What to do = Retype the stretch from the line containing "You are a computer-use" through the end of the entries exactly, and leave the pictures out of your answer.

■ ■ ■ ■ ■ ■ ■

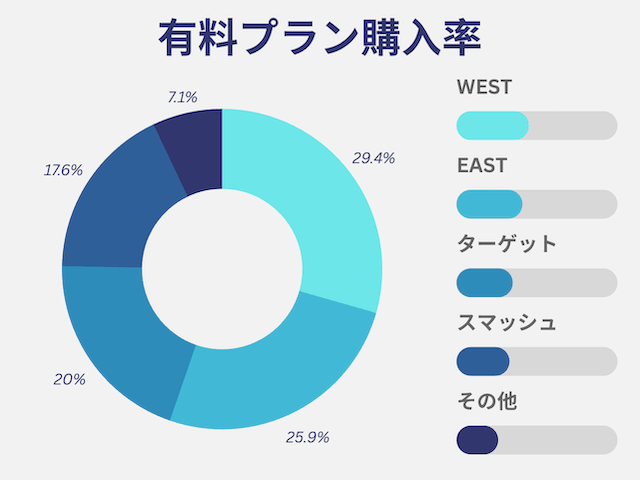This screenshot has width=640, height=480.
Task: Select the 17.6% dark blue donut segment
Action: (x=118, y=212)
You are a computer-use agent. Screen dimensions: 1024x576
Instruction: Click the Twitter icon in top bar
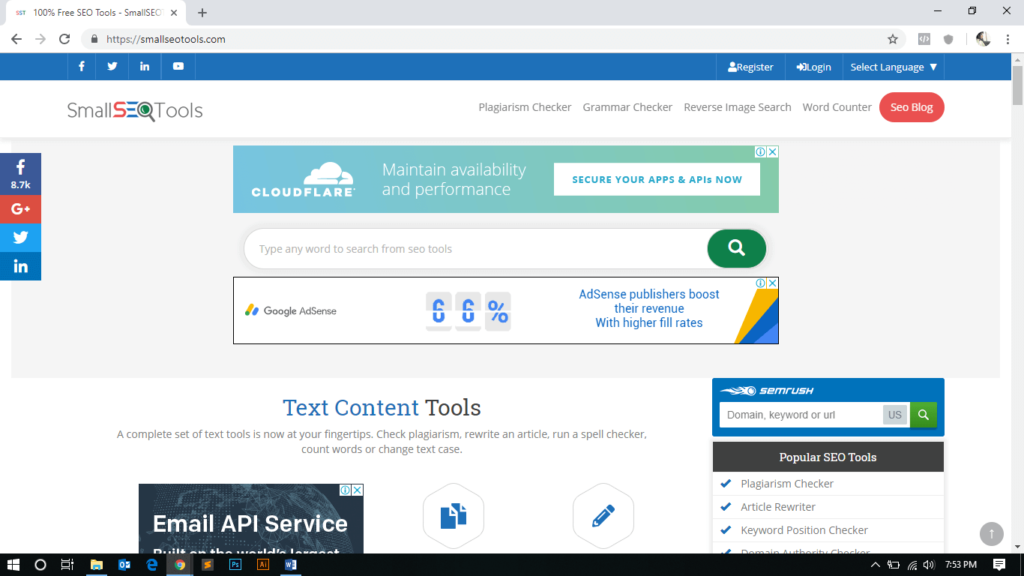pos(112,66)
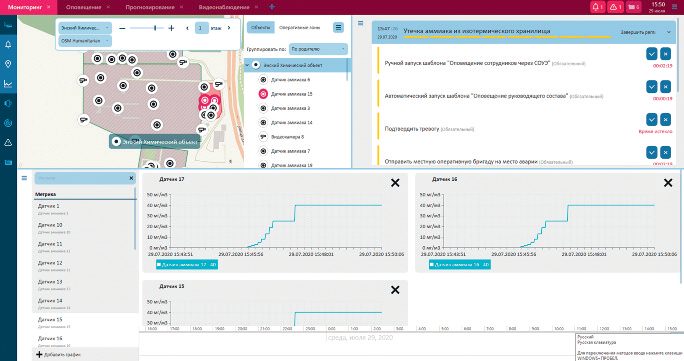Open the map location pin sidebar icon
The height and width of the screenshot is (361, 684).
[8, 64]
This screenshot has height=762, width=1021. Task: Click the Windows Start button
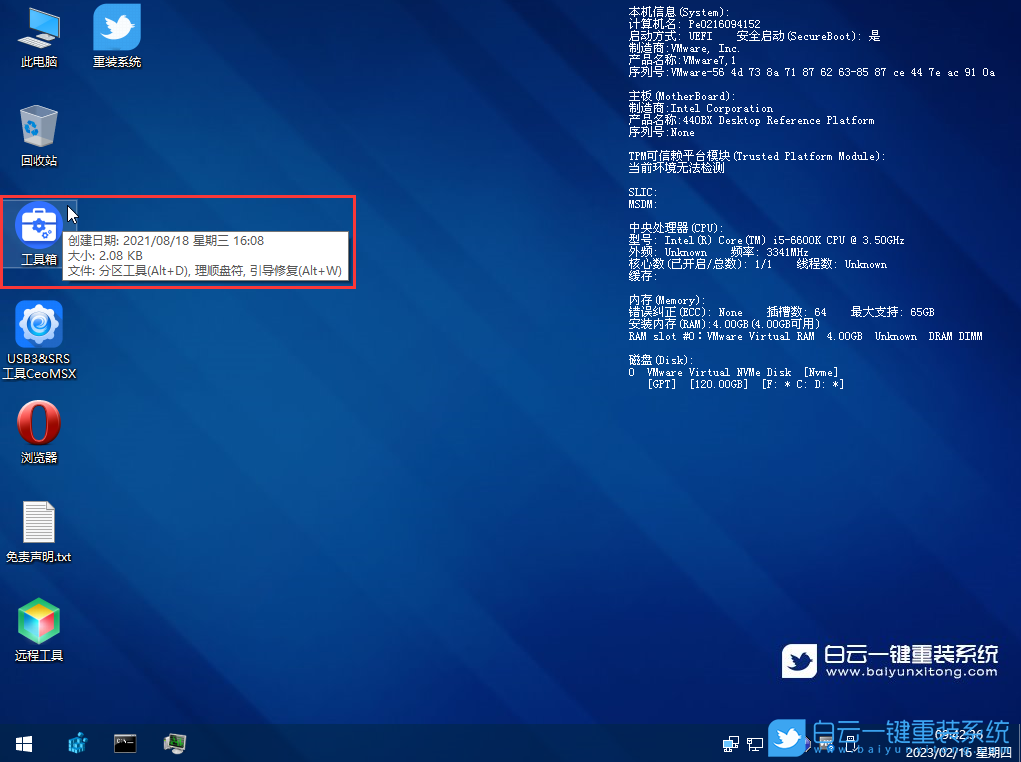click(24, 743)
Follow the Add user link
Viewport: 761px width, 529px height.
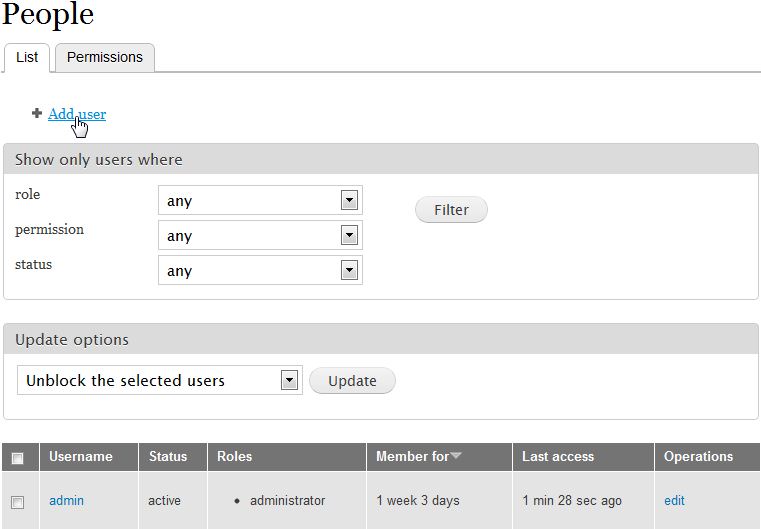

■ ■ ■ ■ ■ ■ ■

Answer to this task =
You are a computer-use agent. Screen dimensions: 1024x576
Instruction: Click the Twitter icon in top bar
pos(112,66)
Open the map location pin sidebar icon
The height and width of the screenshot is (361, 684).
[8, 64]
This screenshot has height=762, width=1021. Task: Click the Windows Start button
click(24, 743)
Follow the Add user link
Viewport: 761px width, 529px height.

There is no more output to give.